* [ДАННЫЙ ОТРЫВОК]
<<<<

Каждый день на Папее наступает момент, когда я оглядываюсь назад, поворачиваясь лицом к северному ветру, смотрю на побережье, где только что шла, – и у меня начинает ныть сердце. Я вижу стаю скворцов – сотни птиц, образующих переменчивые геометрические фигуры, скрывающихся от хищников и летящих друг за другом в поисках ночлега. Ветер с такой силой бьет мне в спину, что я невольно перехожу на бег и смеюсь. Я спокойна, но остаюсь настороже. Проведя на Папее несколько недель, я всегда в курсе, какая сейчас высота прилива, в каком направлении дует ветер, когда солнце всходит и заходит, в какой фазе луна.
Я начинаю подмечать, что отлив, когда скалы неподалеку от Хоума открыты сильнее всего, теперь бывает дважды в день и попозже, а луна появляется на небе раньше. Думаю о том, как эти процессы взаимосвязаны. На прилив влияет не только вращение Земли и положение Луны и Солнца, но также и высота Луны над экватором, и топография морского дна – ее еще называют батиметрией, – и то, как вода движется между островами. Размышляя о вращении Земли, я осознаю, что вообще-то это не волны приливают и не Луна встает, а, скорее, я от них удаляюсь.

>>>>

* [ЧТО ТРЕБУЕТСЯ] Что, согласно отрывку о Папее, влияет на прилив помимо вращения Земли и положения Луны и Солнца? Приведённые далее данные к отрывку отношения не имеют.

* [ИСХОДНЫЕ ДАННЫЕ]
<<<<

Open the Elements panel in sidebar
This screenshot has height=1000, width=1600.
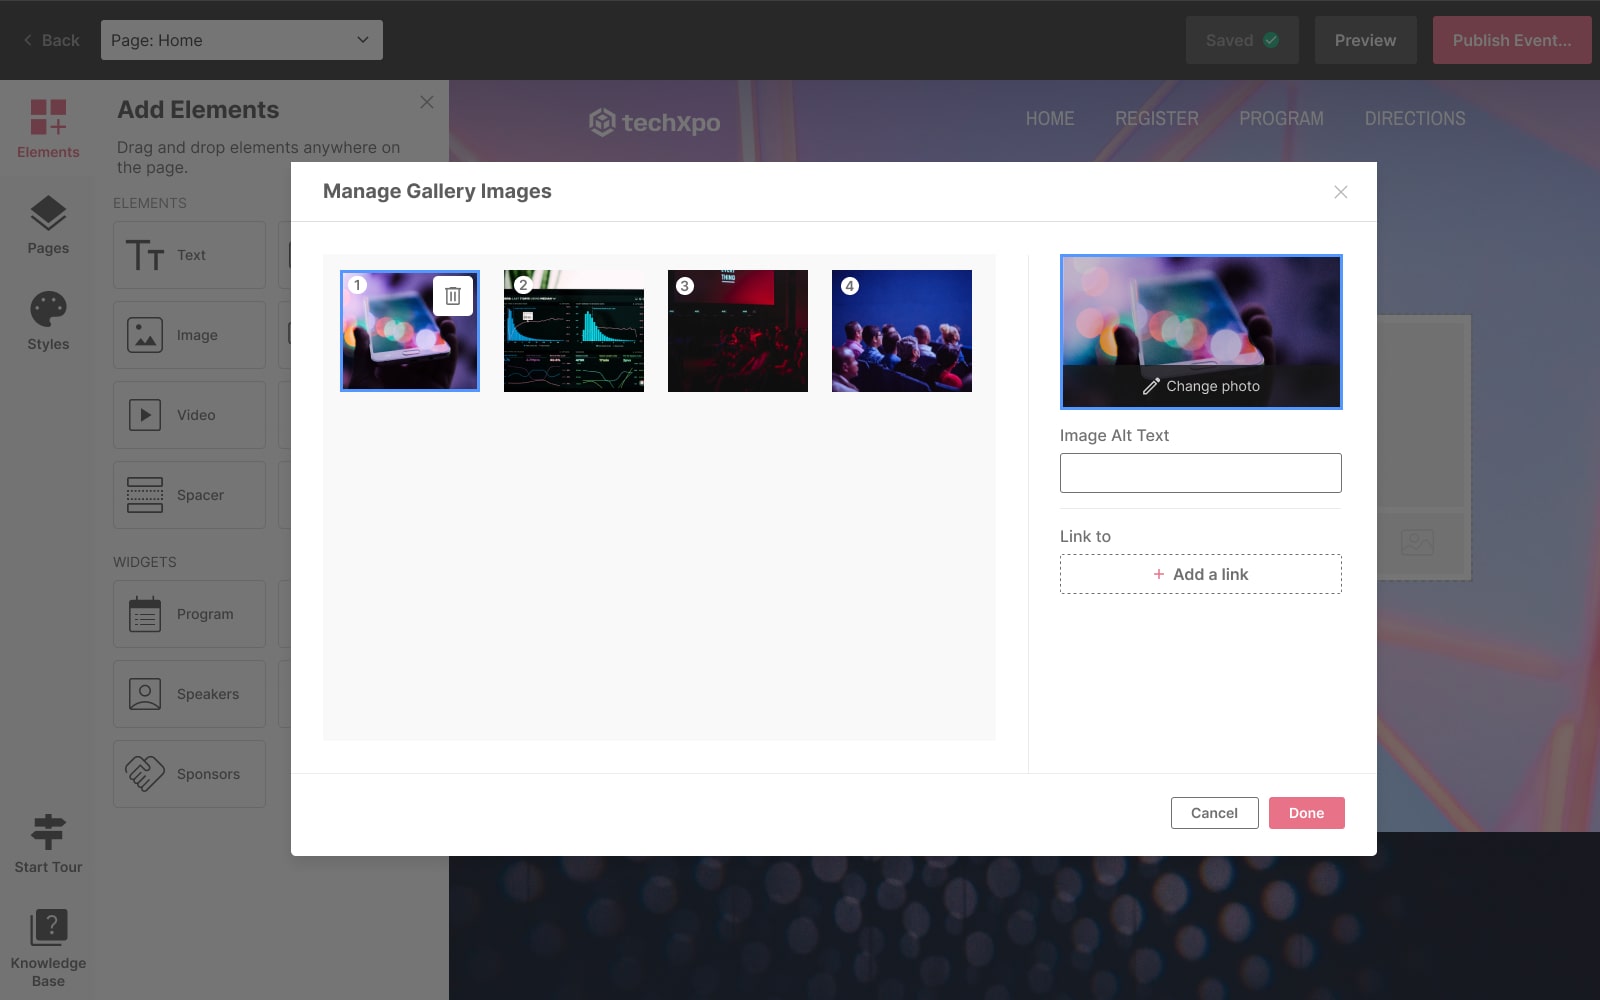48,129
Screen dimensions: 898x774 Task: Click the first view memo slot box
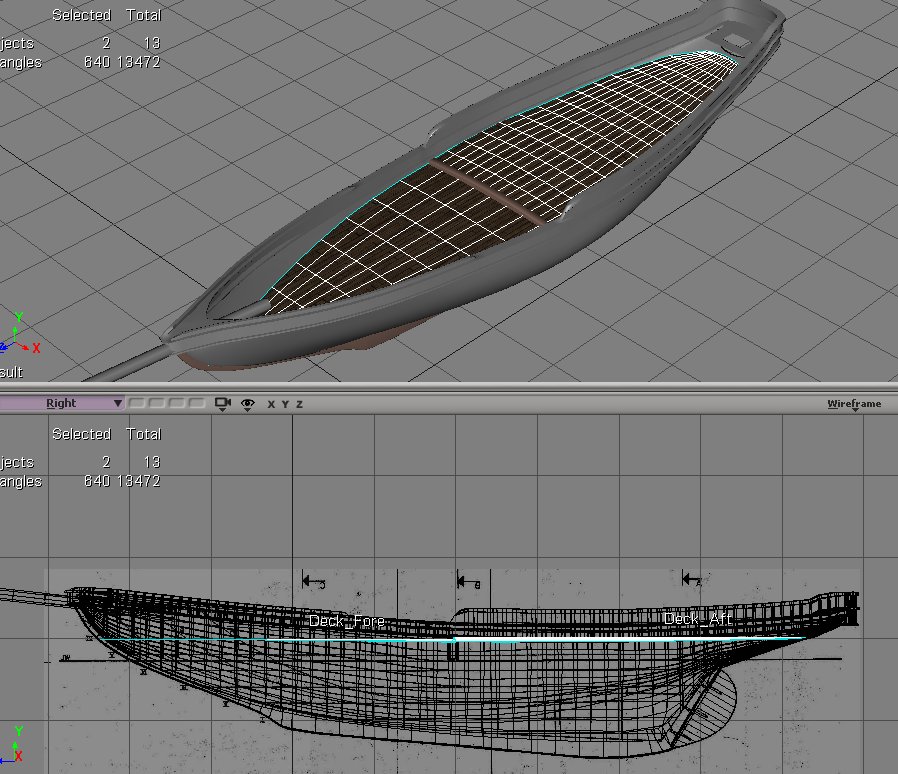135,404
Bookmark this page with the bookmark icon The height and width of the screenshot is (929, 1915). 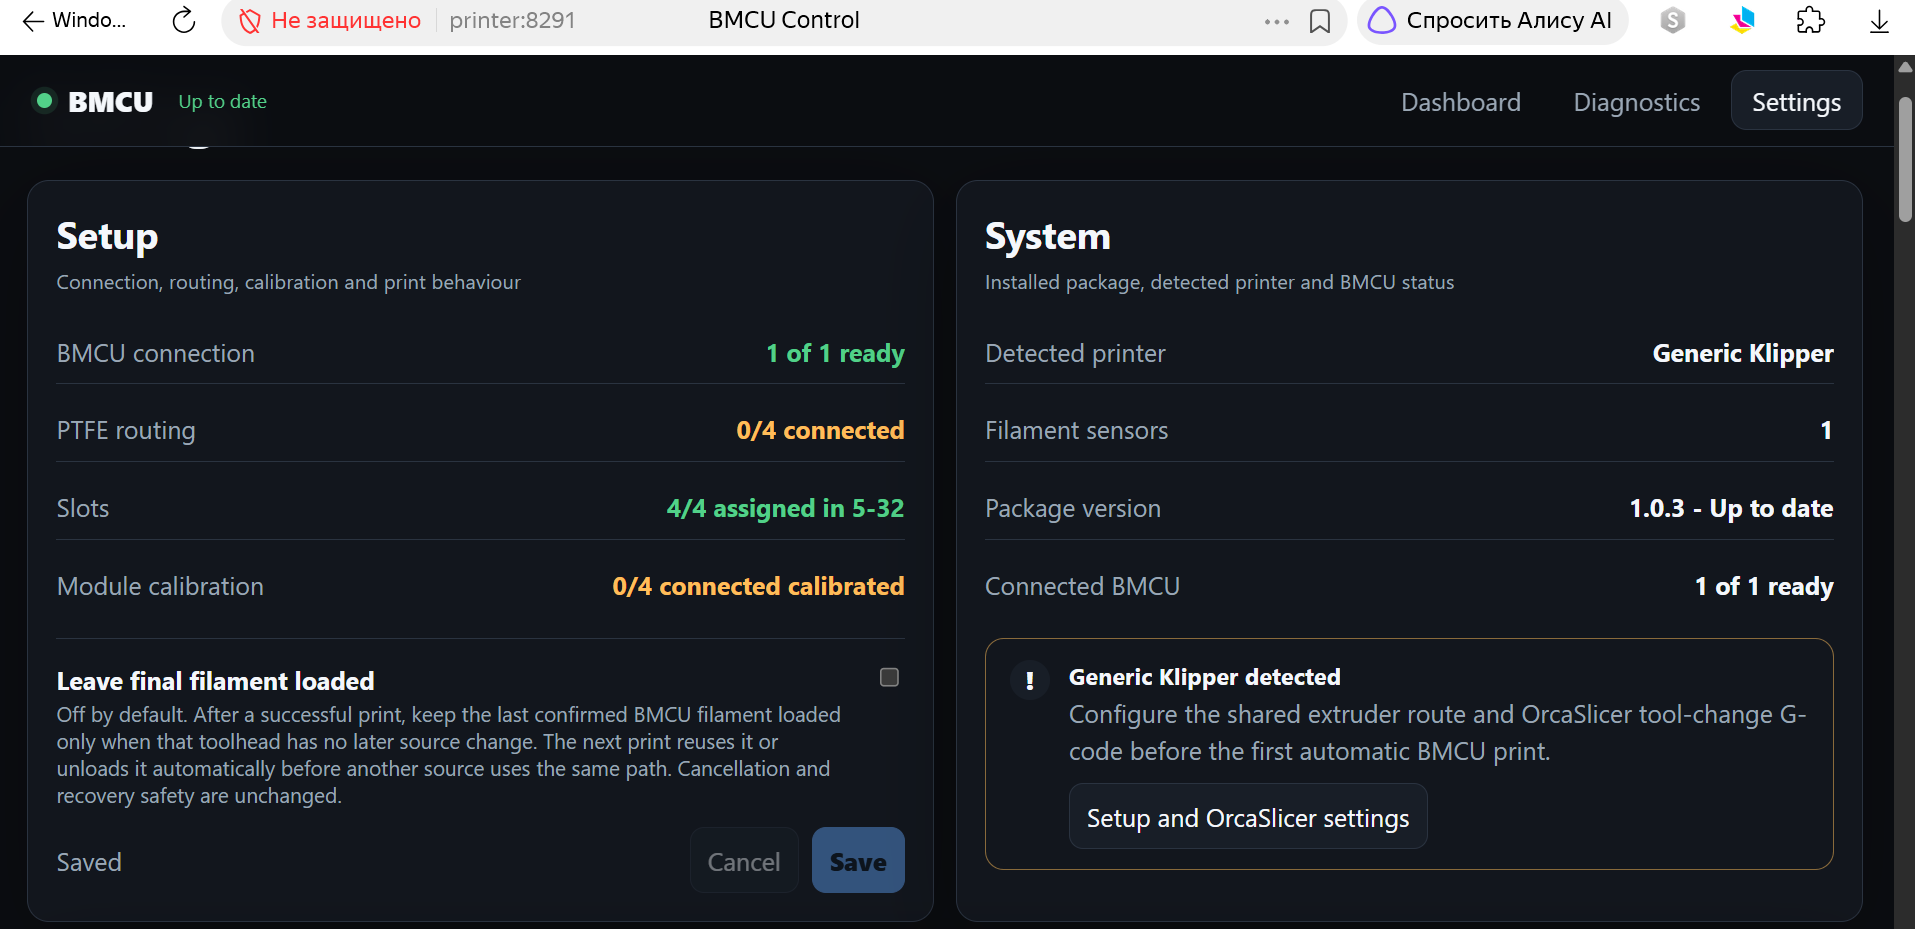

>>>>

* [РЕШЁННОЕ ЗАДАНИЕ] Высота Луны над экватором, топография морского дна (батиметрия) и то, как вода движется между островами.